Start of INPUT
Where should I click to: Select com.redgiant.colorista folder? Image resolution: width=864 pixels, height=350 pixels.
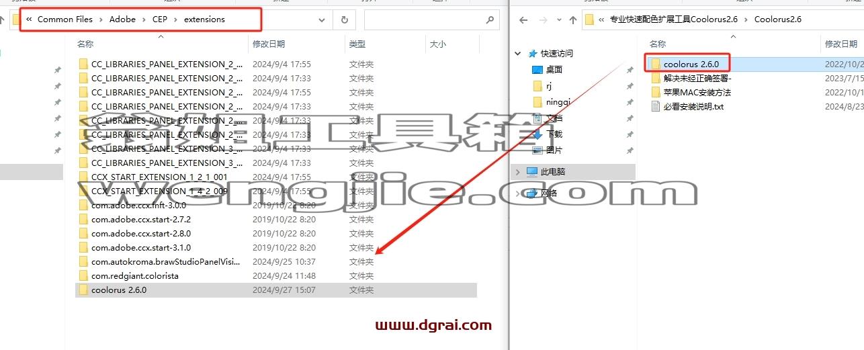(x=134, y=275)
End of INPUT
Start of INPUT
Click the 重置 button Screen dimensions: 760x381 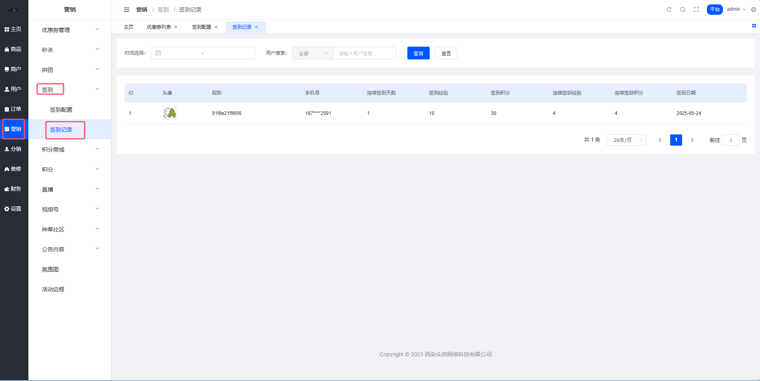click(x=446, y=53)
End of INPUT
Start of INPUT
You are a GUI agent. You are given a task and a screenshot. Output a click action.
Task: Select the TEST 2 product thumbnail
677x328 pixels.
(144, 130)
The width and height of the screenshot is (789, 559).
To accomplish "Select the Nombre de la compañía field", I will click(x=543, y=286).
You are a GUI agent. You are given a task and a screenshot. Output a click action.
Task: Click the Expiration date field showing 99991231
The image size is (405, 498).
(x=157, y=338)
End of INPUT
** PROMPT **
Copy all lines from the material that contain "field".

** ANSWER SECTION **
To accomplish "Select the Nombre de la compañía field", I will click(x=543, y=286).
Task: Click the Expiration date field showing 99991231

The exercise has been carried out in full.